> _What to work on_:
Copy the entries below exactly as they appear, line for line.

> _Material for this task_:
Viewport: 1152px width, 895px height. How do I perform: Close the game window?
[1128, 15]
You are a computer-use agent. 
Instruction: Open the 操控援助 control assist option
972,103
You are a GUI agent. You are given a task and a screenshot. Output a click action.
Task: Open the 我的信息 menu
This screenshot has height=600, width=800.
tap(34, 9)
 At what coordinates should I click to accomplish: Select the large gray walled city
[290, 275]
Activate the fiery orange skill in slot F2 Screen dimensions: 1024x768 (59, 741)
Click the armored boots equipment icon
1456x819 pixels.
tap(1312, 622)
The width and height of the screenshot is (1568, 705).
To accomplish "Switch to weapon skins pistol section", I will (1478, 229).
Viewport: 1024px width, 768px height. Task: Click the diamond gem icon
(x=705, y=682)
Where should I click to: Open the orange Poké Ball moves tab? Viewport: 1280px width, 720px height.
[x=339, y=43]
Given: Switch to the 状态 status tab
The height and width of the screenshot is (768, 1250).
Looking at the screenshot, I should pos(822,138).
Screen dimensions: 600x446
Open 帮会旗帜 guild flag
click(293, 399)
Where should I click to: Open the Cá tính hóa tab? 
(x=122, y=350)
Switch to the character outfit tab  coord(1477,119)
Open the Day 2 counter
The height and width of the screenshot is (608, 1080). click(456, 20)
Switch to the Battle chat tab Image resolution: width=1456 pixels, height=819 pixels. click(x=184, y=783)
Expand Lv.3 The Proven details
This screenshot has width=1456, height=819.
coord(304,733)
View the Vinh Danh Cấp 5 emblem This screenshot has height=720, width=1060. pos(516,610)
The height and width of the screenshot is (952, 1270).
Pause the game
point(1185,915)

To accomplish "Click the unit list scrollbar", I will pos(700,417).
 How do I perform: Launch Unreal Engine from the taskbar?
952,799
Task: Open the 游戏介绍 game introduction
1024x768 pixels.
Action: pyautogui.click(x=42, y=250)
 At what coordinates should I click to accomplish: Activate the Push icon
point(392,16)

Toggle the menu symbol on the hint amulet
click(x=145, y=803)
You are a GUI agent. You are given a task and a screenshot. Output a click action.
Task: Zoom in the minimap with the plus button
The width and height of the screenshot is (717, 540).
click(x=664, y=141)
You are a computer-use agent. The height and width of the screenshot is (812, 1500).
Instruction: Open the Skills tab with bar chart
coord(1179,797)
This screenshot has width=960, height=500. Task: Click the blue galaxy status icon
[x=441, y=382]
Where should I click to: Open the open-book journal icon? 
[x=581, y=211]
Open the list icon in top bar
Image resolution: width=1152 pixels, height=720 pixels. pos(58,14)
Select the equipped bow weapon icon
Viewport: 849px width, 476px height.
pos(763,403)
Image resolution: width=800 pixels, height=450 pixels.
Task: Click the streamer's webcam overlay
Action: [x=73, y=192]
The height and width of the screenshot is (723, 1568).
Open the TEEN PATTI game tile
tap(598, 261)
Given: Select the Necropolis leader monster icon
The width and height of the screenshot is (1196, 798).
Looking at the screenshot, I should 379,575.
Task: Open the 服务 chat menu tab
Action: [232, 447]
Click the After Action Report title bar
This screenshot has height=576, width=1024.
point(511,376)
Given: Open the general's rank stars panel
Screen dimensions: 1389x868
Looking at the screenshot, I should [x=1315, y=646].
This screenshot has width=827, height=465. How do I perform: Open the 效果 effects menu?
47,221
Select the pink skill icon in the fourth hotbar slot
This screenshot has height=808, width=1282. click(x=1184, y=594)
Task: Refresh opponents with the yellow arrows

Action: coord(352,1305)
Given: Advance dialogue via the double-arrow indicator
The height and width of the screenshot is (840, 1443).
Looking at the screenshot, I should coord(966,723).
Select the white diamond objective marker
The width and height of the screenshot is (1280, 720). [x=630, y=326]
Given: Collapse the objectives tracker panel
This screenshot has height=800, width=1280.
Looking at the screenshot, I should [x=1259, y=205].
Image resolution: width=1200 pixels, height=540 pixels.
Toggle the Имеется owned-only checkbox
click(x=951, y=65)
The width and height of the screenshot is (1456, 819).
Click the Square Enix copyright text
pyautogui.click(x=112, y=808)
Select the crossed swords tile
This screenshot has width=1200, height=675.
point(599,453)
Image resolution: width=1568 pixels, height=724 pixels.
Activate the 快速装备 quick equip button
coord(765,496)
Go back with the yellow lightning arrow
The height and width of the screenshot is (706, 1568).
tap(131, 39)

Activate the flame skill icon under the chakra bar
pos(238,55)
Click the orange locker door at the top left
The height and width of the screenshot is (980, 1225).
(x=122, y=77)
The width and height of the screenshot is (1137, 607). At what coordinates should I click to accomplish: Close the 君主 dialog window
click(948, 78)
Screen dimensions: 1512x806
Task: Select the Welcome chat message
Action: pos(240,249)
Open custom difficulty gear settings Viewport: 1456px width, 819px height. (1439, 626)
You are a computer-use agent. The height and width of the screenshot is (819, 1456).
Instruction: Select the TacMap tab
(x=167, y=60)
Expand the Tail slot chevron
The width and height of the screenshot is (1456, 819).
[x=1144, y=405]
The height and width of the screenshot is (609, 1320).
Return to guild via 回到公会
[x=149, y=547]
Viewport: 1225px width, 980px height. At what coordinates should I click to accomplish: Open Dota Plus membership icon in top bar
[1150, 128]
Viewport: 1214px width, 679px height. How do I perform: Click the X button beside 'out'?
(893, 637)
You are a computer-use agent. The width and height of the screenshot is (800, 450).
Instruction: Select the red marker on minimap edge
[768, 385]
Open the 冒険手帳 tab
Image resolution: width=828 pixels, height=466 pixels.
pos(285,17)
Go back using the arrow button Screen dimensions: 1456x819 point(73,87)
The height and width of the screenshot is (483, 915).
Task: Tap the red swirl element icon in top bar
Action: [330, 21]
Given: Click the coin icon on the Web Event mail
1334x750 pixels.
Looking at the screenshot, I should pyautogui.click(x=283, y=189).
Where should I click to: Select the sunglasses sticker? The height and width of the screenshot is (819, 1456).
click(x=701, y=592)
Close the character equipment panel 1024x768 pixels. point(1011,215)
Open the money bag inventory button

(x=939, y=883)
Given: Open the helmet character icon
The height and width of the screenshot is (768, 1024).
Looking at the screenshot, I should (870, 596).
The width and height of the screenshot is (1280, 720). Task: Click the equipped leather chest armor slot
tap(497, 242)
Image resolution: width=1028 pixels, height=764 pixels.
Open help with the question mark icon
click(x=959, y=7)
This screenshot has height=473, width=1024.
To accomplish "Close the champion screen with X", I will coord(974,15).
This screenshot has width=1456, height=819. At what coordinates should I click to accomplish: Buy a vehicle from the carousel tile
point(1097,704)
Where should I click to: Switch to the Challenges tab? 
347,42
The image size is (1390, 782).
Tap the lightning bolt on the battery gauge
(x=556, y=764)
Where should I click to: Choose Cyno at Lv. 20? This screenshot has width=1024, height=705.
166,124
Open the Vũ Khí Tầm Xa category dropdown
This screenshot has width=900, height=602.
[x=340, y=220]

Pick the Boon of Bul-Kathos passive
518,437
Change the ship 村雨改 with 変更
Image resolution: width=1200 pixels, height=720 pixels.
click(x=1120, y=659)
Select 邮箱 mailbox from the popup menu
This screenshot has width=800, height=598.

> _The output_:
Viewport: 1152px width, 895px height. How do I perform: Close the game window?
[1128, 15]
You are a computer-use agent. 
Instruction: Open the 操控援助 control assist option
972,103
You are a GUI agent. You are given a task and a screenshot. Output a click action.
Task: Open the 我的信息 menu
This screenshot has height=600, width=800.
tap(34, 9)
 At what coordinates should I click to accomplish: Select the large gray walled city
[290, 275]
Activate the fiery orange skill in slot F2 Screen dimensions: 1024x768 (59, 741)
Click the armored boots equipment icon
1456x819 pixels.
tap(1312, 622)
The width and height of the screenshot is (1568, 705).
To accomplish "Switch to weapon skins pistol section", I will (1478, 229).
Viewport: 1024px width, 768px height. Task: Click the diamond gem icon
(x=705, y=682)
Where should I click to: Open the orange Poké Ball moves tab? Viewport: 1280px width, 720px height.
[x=339, y=43]
Given: Switch to the 状态 status tab
The height and width of the screenshot is (768, 1250).
Looking at the screenshot, I should pos(822,138).
Screen dimensions: 600x446
Open 帮会旗帜 guild flag
click(293, 399)
Where should I click to: Open the Cá tính hóa tab? 
(x=122, y=350)
Switch to the character outfit tab  coord(1477,119)
Open the Day 2 counter
The height and width of the screenshot is (608, 1080). click(456, 20)
Switch to the Battle chat tab Image resolution: width=1456 pixels, height=819 pixels. click(x=184, y=783)
Expand Lv.3 The Proven details
This screenshot has width=1456, height=819.
coord(304,733)
View the Vinh Danh Cấp 5 emblem This screenshot has height=720, width=1060. pos(516,610)
The height and width of the screenshot is (952, 1270).
Pause the game
point(1185,915)

To accomplish "Click the unit list scrollbar", I will pos(700,417).
 How do I perform: Launch Unreal Engine from the taskbar?
952,799
Task: Open the 游戏介绍 game introduction
1024x768 pixels.
Action: pyautogui.click(x=42, y=250)
 At what coordinates should I click to accomplish: Activate the Push icon
point(392,16)

Toggle the menu symbol on the hint amulet
click(x=145, y=803)
You are a GUI agent. You are given a task and a screenshot. Output a click action.
Task: Zoom in the minimap with the plus button
The width and height of the screenshot is (717, 540).
click(x=664, y=141)
You are a computer-use agent. The height and width of the screenshot is (812, 1500).
Instruction: Open the Skills tab with bar chart
coord(1179,797)
This screenshot has width=960, height=500. Task: Click the blue galaxy status icon
[x=441, y=382]
Where should I click to: Open the open-book journal icon? 
[x=581, y=211]
Open the list icon in top bar
Image resolution: width=1152 pixels, height=720 pixels. pos(58,14)
Select the equipped bow weapon icon
Viewport: 849px width, 476px height.
pos(763,403)
Image resolution: width=800 pixels, height=450 pixels.
Task: Click the streamer's webcam overlay
Action: [x=73, y=192]
The height and width of the screenshot is (723, 1568).
Open the TEEN PATTI game tile
tap(598, 261)
Given: Select the Necropolis leader monster icon
The width and height of the screenshot is (1196, 798).
Looking at the screenshot, I should 379,575.
Task: Open the 服务 chat menu tab
Action: [232, 447]
Click the After Action Report title bar
This screenshot has height=576, width=1024.
point(511,376)
Given: Open the general's rank stars panel
Screen dimensions: 1389x868
Looking at the screenshot, I should [x=1315, y=646].
This screenshot has width=827, height=465. How do I perform: Open the 效果 effects menu?
47,221
Select the pink skill icon in the fourth hotbar slot
This screenshot has height=808, width=1282. click(x=1184, y=594)
Task: Refresh opponents with the yellow arrows

Action: coord(352,1305)
Given: Advance dialogue via the double-arrow indicator
The height and width of the screenshot is (840, 1443).
Looking at the screenshot, I should coord(966,723).
Select the white diamond objective marker
The width and height of the screenshot is (1280, 720). [x=630, y=326]
Given: Collapse the objectives tracker panel
This screenshot has height=800, width=1280.
Looking at the screenshot, I should [x=1259, y=205].
Image resolution: width=1200 pixels, height=540 pixels.
Toggle the Имеется owned-only checkbox
click(x=951, y=65)
The width and height of the screenshot is (1456, 819).
Click the Square Enix copyright text
pyautogui.click(x=112, y=808)
Select the crossed swords tile
This screenshot has width=1200, height=675.
point(599,453)
Image resolution: width=1568 pixels, height=724 pixels.
Activate the 快速装备 quick equip button
coord(765,496)
Go back with the yellow lightning arrow
The height and width of the screenshot is (706, 1568).
tap(131, 39)

Activate the flame skill icon under the chakra bar
pos(238,55)
Click the orange locker door at the top left
The height and width of the screenshot is (980, 1225).
(x=122, y=77)
The width and height of the screenshot is (1137, 607). At what coordinates should I click to accomplish: Close the 君主 dialog window
click(948, 78)
Screen dimensions: 1512x806
Task: Select the Welcome chat message
Action: pos(240,249)
Open custom difficulty gear settings Viewport: 1456px width, 819px height. (1439, 626)
You are a computer-use agent. The height and width of the screenshot is (819, 1456).
Instruction: Select the TacMap tab
(x=167, y=60)
Expand the Tail slot chevron
The width and height of the screenshot is (1456, 819).
[x=1144, y=405]
The height and width of the screenshot is (609, 1320).
Return to guild via 回到公会
[x=149, y=547]
Viewport: 1225px width, 980px height. At what coordinates should I click to accomplish: Open Dota Plus membership icon in top bar
[1150, 128]
Viewport: 1214px width, 679px height. How do I perform: Click the X button beside 'out'?
(893, 637)
You are a computer-use agent. The width and height of the screenshot is (800, 450).
Instruction: Select the red marker on minimap edge
[768, 385]
Open the 冒険手帳 tab
Image resolution: width=828 pixels, height=466 pixels.
pos(285,17)
Go back using the arrow button Screen dimensions: 1456x819 point(73,87)
The height and width of the screenshot is (483, 915).
Task: Tap the red swirl element icon in top bar
Action: [330, 21]
Given: Click the coin icon on the Web Event mail
1334x750 pixels.
Looking at the screenshot, I should pyautogui.click(x=283, y=189).
Where should I click to: Select the sunglasses sticker? The height and width of the screenshot is (819, 1456).
click(x=701, y=592)
Close the character equipment panel 1024x768 pixels. point(1011,215)
Open the money bag inventory button

(x=939, y=883)
Given: Open the helmet character icon
The height and width of the screenshot is (768, 1024).
Looking at the screenshot, I should (870, 596).
The width and height of the screenshot is (1280, 720). Task: Click the equipped leather chest armor slot
tap(497, 242)
Image resolution: width=1028 pixels, height=764 pixels.
Open help with the question mark icon
click(x=959, y=7)
This screenshot has height=473, width=1024.
To accomplish "Close the champion screen with X", I will coord(974,15).
This screenshot has width=1456, height=819. At what coordinates should I click to accomplish: Buy a vehicle from the carousel tile
point(1097,704)
Where should I click to: Switch to the Challenges tab? 
347,42
The image size is (1390, 782).
Tap the lightning bolt on the battery gauge
(x=556, y=764)
Where should I click to: Choose Cyno at Lv. 20? This screenshot has width=1024, height=705.
166,124
Open the Vũ Khí Tầm Xa category dropdown
This screenshot has width=900, height=602.
[x=340, y=220]

Pick the Boon of Bul-Kathos passive
518,437
Change the ship 村雨改 with 変更
Image resolution: width=1200 pixels, height=720 pixels.
click(x=1120, y=659)
Select 邮箱 mailbox from the popup menu
This screenshot has width=800, height=598.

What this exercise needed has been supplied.